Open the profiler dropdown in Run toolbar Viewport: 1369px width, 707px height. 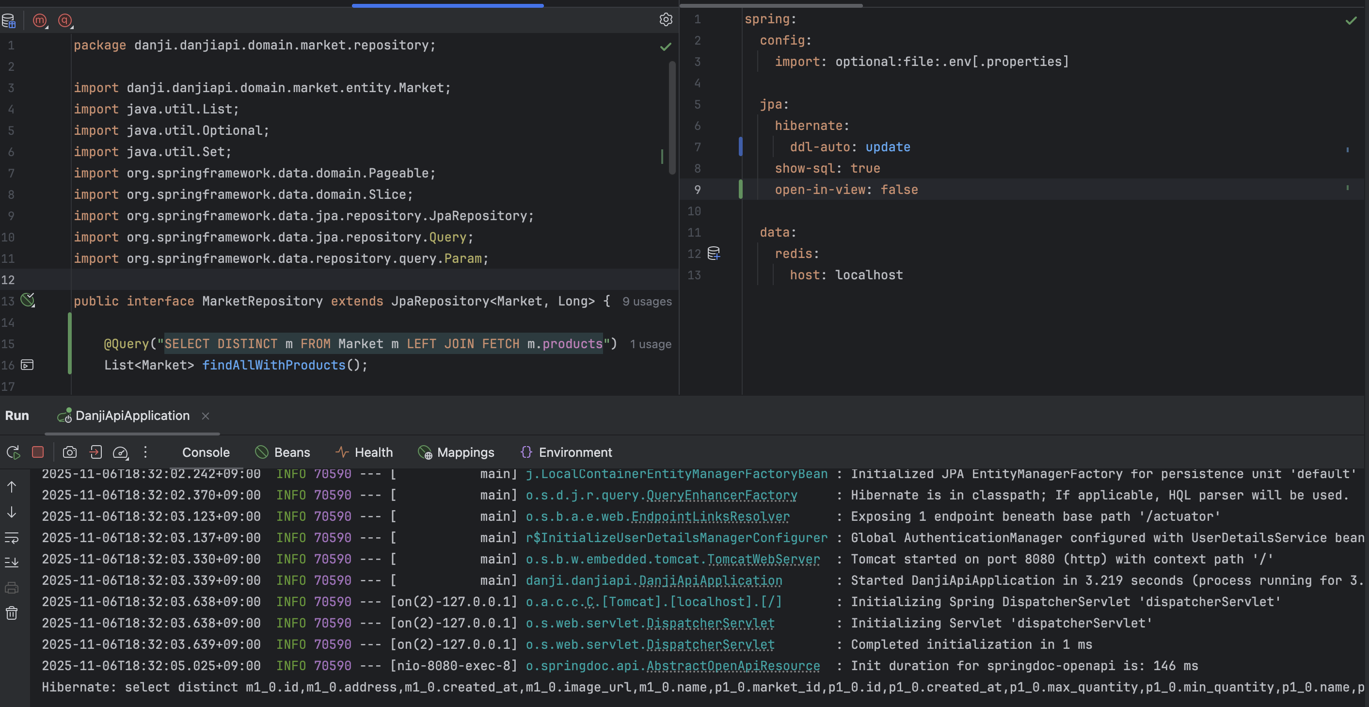click(121, 452)
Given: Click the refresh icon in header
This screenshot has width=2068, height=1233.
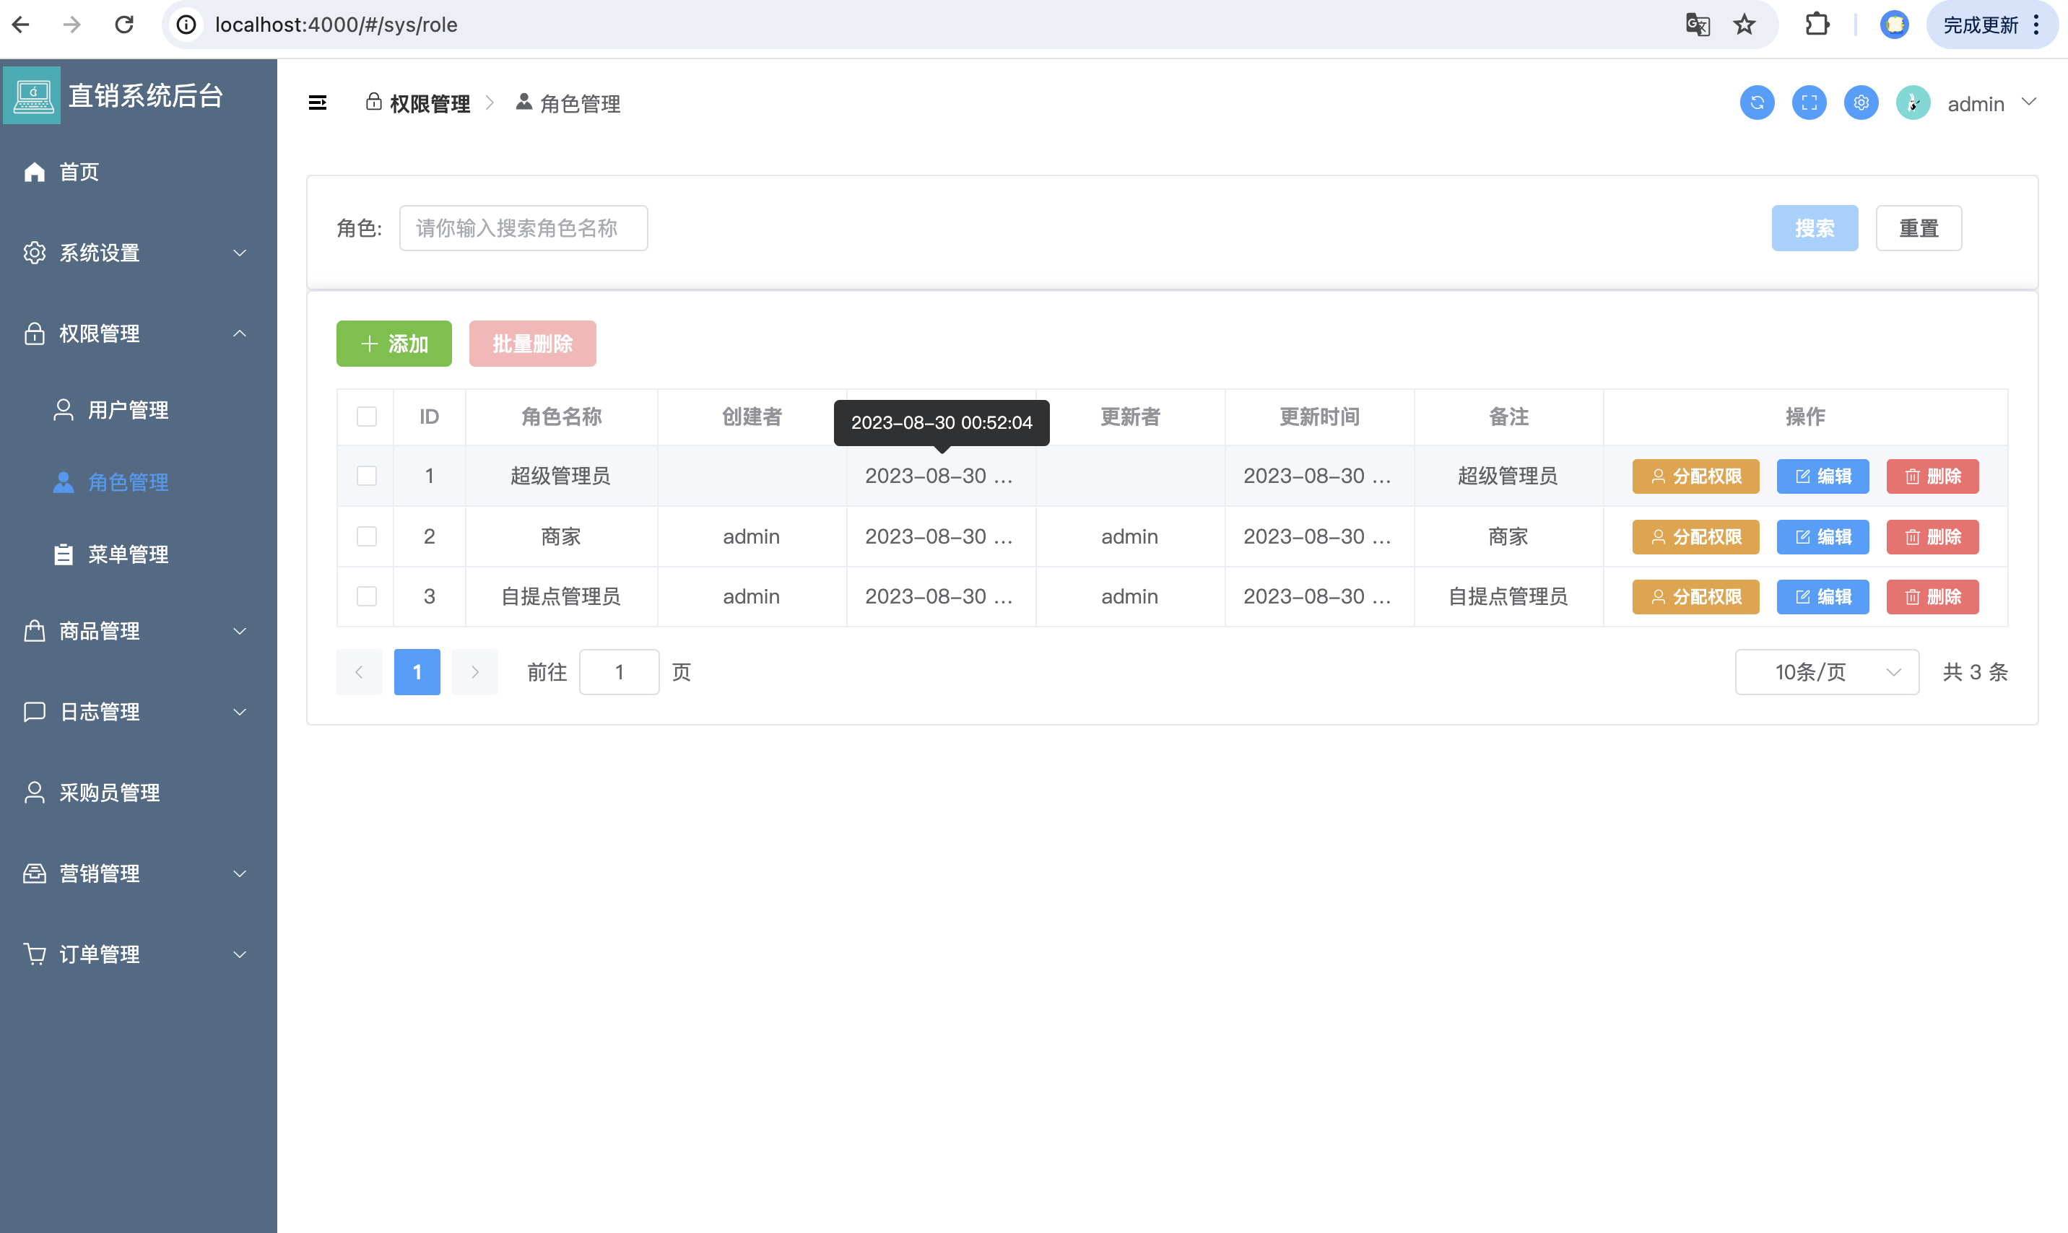Looking at the screenshot, I should [x=1756, y=103].
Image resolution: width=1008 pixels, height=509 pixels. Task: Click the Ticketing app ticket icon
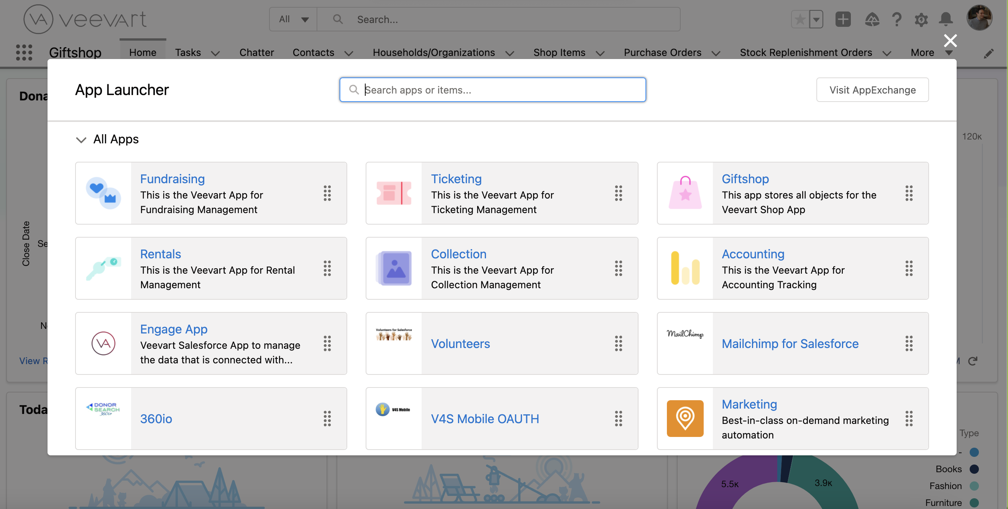tap(394, 193)
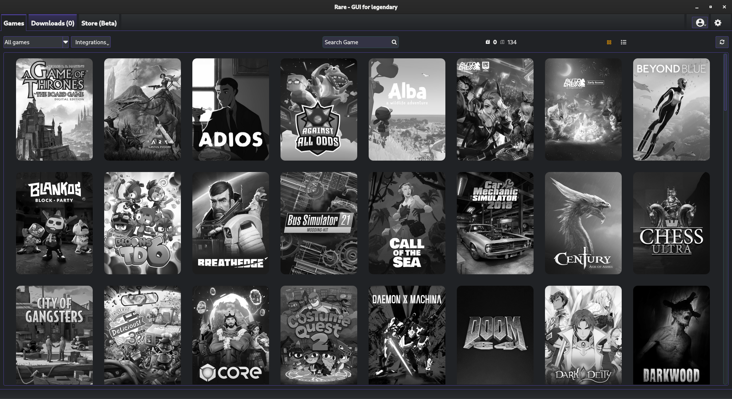Open the account dropdown arrow
732x399 pixels.
click(x=705, y=24)
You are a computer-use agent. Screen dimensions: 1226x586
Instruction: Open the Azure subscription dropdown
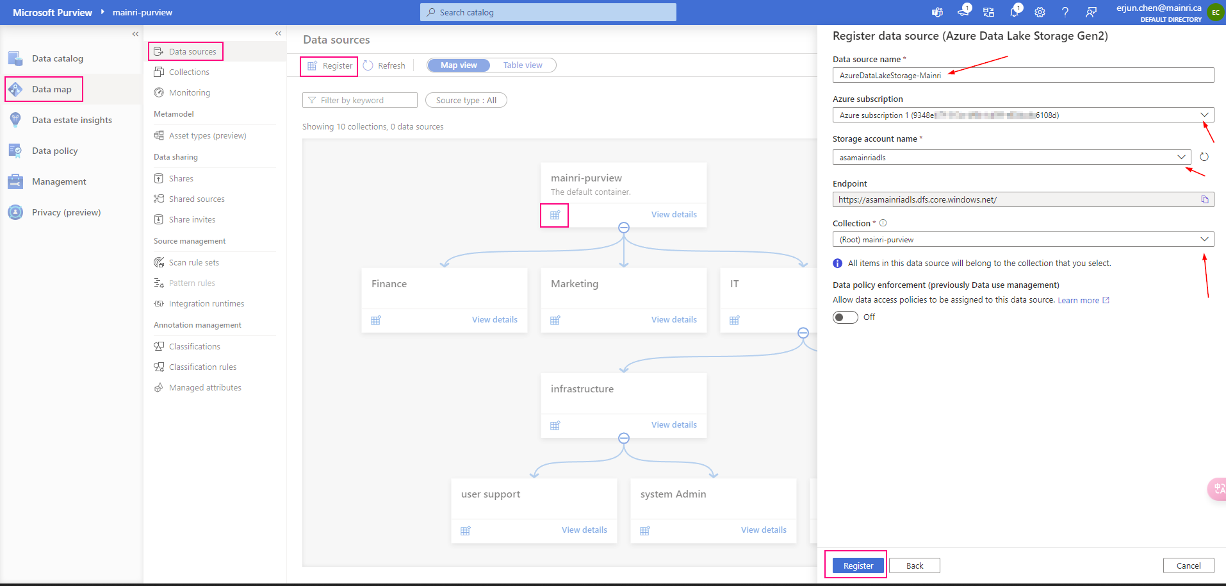coord(1204,115)
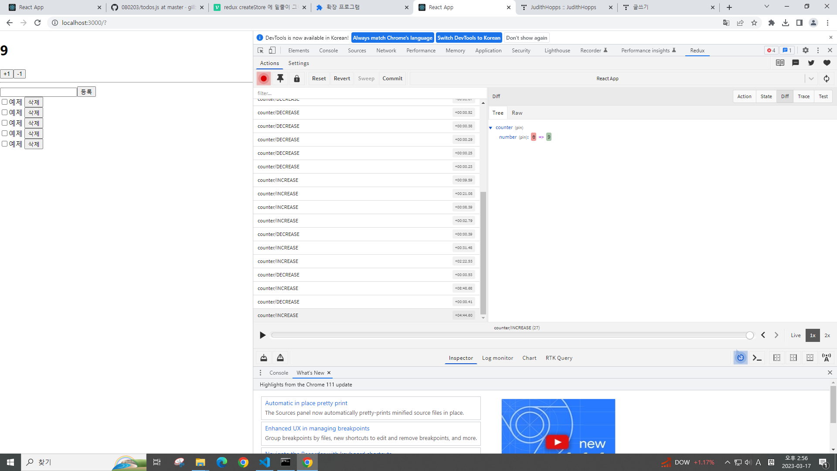Switch to the State tab
The image size is (837, 471).
pyautogui.click(x=766, y=96)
####
▶ **Aim of the task**: Take the line containing "This screenshot has width=2068, height=1233." through the last line of the material and retype exactly those lines, both ends included, with no pictures.

▶ **Written answer**:
This screenshot has width=2068, height=1233.
Looking at the screenshot, I should [x=1756, y=103].
Image resolution: width=1008 pixels, height=509 pixels. Task: Click the Ticketing app ticket icon
tap(394, 193)
Open the account dropdown arrow
732x399 pixels.
click(x=705, y=24)
You are a computer-use agent. Screen dimensions: 1226x586
Instruction: Open the Azure subscription dropdown
coord(1204,115)
Switch to the State tab
The image size is (837, 471).
pyautogui.click(x=766, y=96)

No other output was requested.